Thursday, May 4, 2017

Hide and Seek


“And their eyes were opened and they recognized him”
Luke 24:31a


There is an old joke about a man stranded in his home during a huge flood.  First, a boat came along and offered to take the man to safety.  “No need,” said the man.  “I have faith.  God will rescue me.”  A few hours later the waters had gotten higher.  Now the man was sitting on his roof.   Another boat came and offered to take the man to safety.  “No need,” said the man again, “I have faith.  God will rescue me.”   The waters continued to rise until the man was standing on the very peak of his roof.  This time a helicopter came along.  They offered to lift the man off the roof and take him to safety.  “No need,” insisted the man, “I have faith.  God will rescue me.”  Well the man died and went to heaven.  Standing before the Lord, the man asked, “I trusted you.  I was so sure you would rescue me.  Where were you?  Why didn’t you come?”  “What do you mean?” asked the Lord.  “I sent you two boats and a helicopter.”  The problem wasn’t that the Lord didn’t come.  The man just failed to recognize him. 

Sometimes we are like the man in that story.  We look for God yet fail to recognize Him.  We seek for him, but it’s as if he is hiding from us.  I think of the man who committed adultery, who was sure God had left him.  “I pray,” he said, “But I know he’s not listening.  Why would He listen to me, after what I have done?”  There was the woman with cancer. “I pray and pray and pray but the cancer only gets worse,” she said.  “Where is God?

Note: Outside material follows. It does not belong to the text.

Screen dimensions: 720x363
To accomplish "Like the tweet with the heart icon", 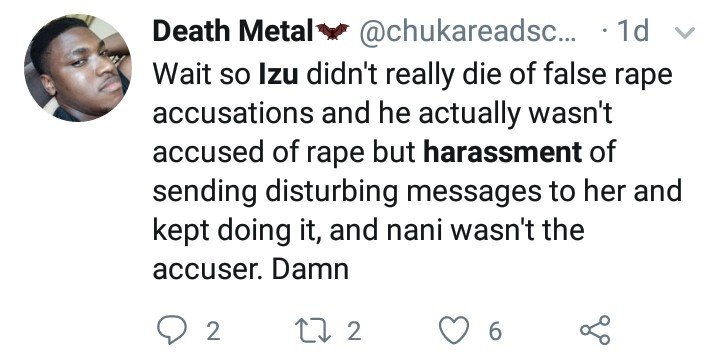I will (x=454, y=330).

Why doesn’t He answer?”  Sometimes, it’s just the routine of life.  Every day becomes so much the same. “How’d my life become so boring? So empty?  Where is God?”  Perhaps you are listening for God’s calling.  One person asked me, “How do you know what God wants you to do?” You pray for His guidance but you can discern no answer.  Where is He?  It’s like God is playing a spiritual game of hide and seek – hiding Himself and trying hard not to be found.

Nothing could be further from the truth.  Take the story from the Luke 24, about two men walking to Emmaus on that first Easter.  They were talking with each other about all the terrible things that had happened in Jerusalem – about the crucifixion and death of Jesus.  While they were talking Jesus Himself drew near and walked with them.  At first they didn’t recognize him.  They told him about all the things that had happened.  They even told him about the wild stories of the women, that Jesus had risen from the dead.  Still they didn’t recognize Him.  He started speaking Scripture to them.  Still they didn’t know it was him.  It wasn’t till he agreed to stay with them… until “he took bread, blessed and broke it and gave it them” that “then their eyes were open and they recognized Him.”

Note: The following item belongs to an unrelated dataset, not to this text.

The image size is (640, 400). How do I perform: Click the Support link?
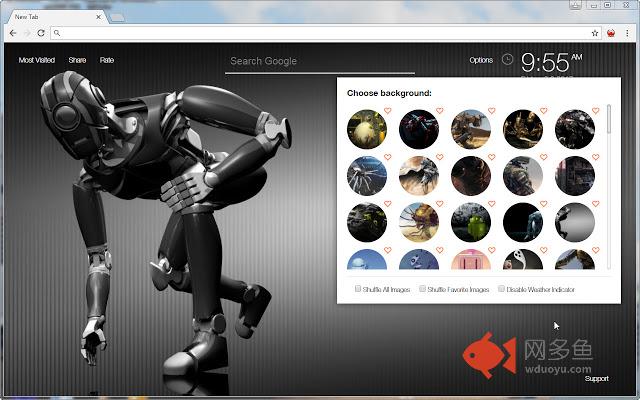tap(596, 378)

Notice that the problem was not that Jesus wasn’t there.  He was there.  The problem was with them.  Like the man in the flood, they were blinded by a lack of faith. 

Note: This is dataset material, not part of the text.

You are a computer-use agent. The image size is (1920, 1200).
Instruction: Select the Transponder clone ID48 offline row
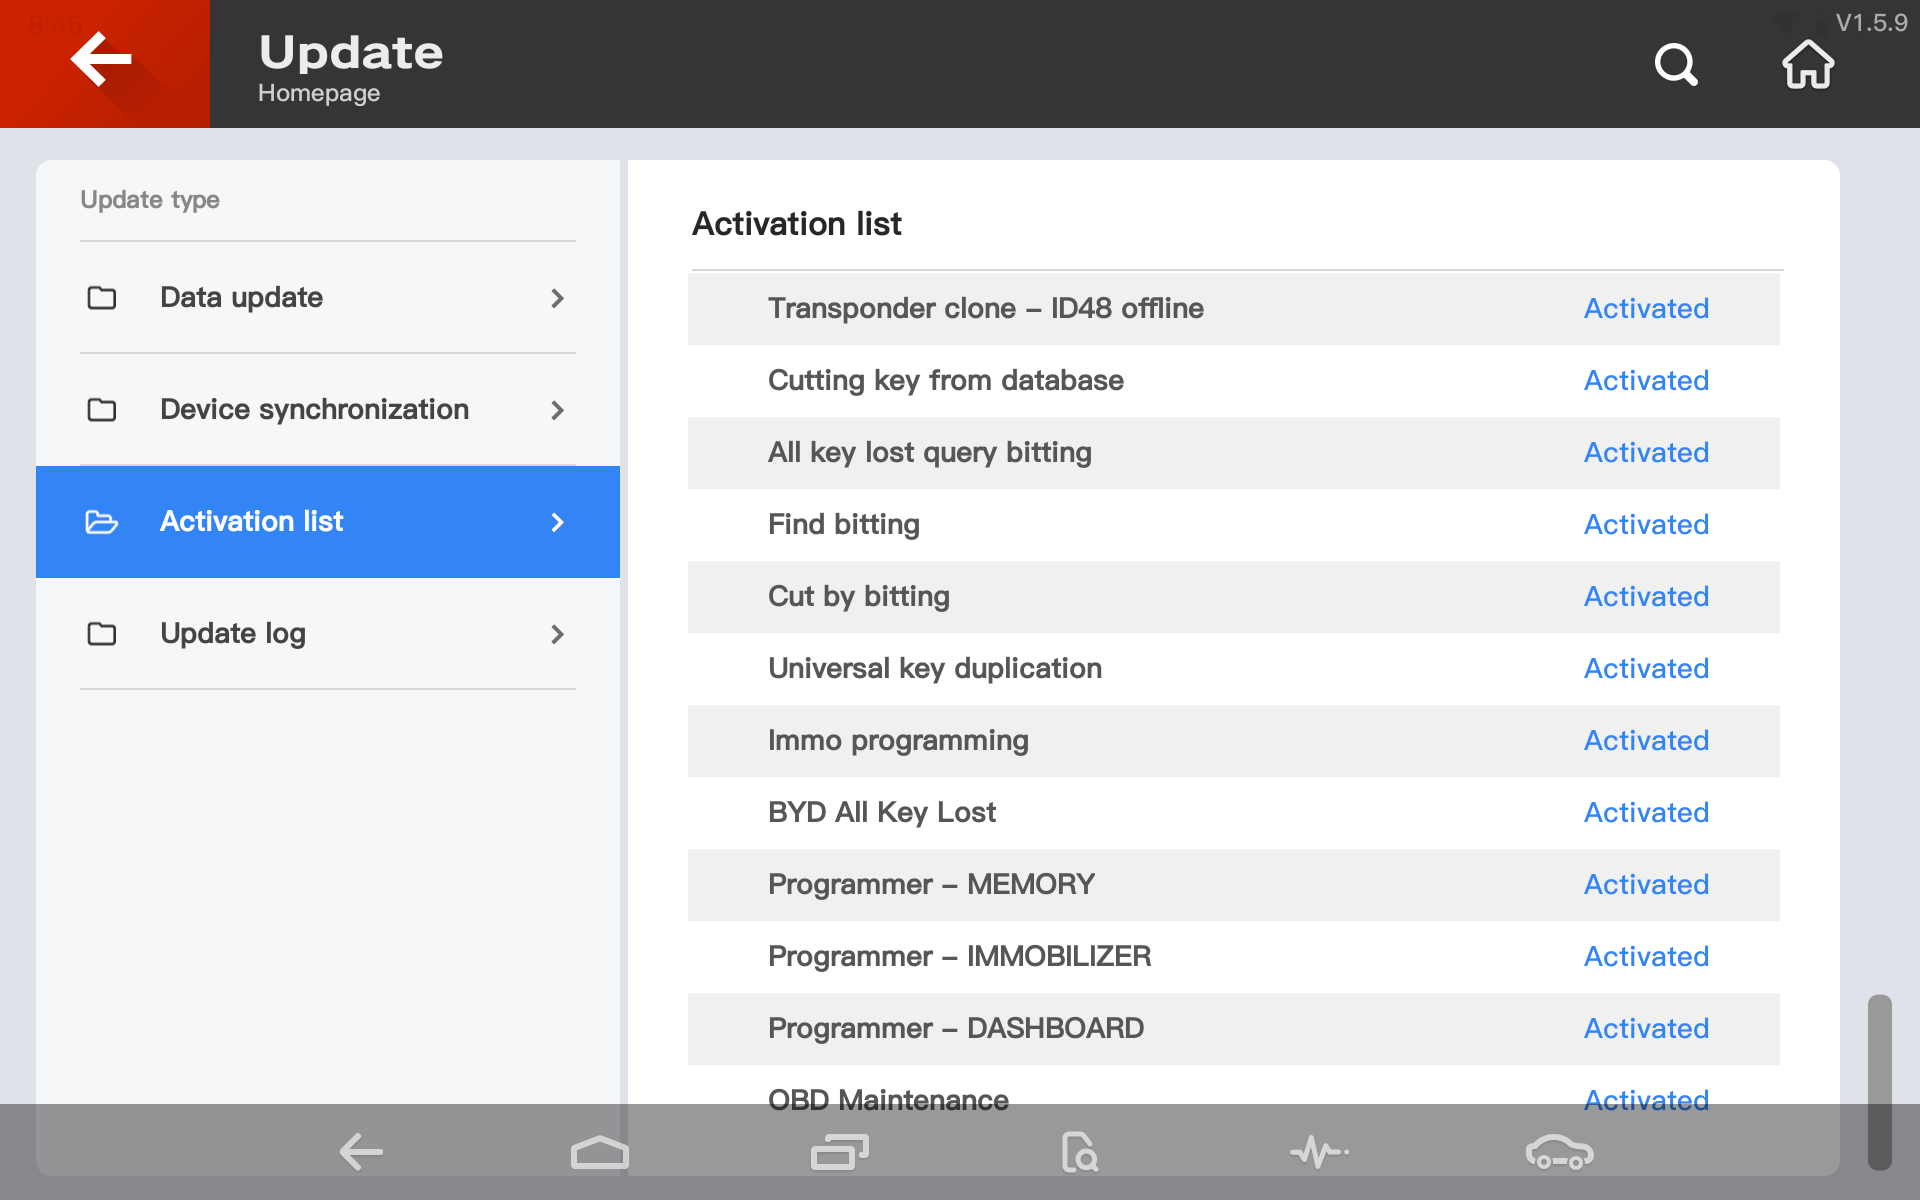pyautogui.click(x=985, y=309)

So where is God?  Is He playing hide and seek, not wanting to be found?   Far from it.  He’s playing hide and seek, the way my grandkids do.  They run and hide but then tell you where they are hiding.  Our God and savior hides Himself so that He can be found.  He hides Himself right where He tells us He will hide Himself.  He comes in a pastor telling us God forgives us as the beginning of our worship.  He comes in water and the word at baptism.  He comes in the words of Scripture read… spoken and preached.  He comes in bread and wine to give us Himself to eat and drink.  He comes in our fellow believers – in their listening ears, their kind words, their acts of service and support – for He lives in His people by His Spirit.  He comes in those in need but He said, “I was hungry and you fed me… I was in prison and you visited me.  I was naked and you clothed me… For whatever you did  for the least of these my brothers, you do it unto me.”  He comes as He did for those two disciples… to open our eyes… Why hide Himself in these ways?  Because He is the Almighty God.  He is too much for us to see face to face right now.  So He hides His glory in places and in ways so that as he did for those two disciples – our eyes might be opened to Him.  Yes, He’s here.  Do you recognize Him?  Amen.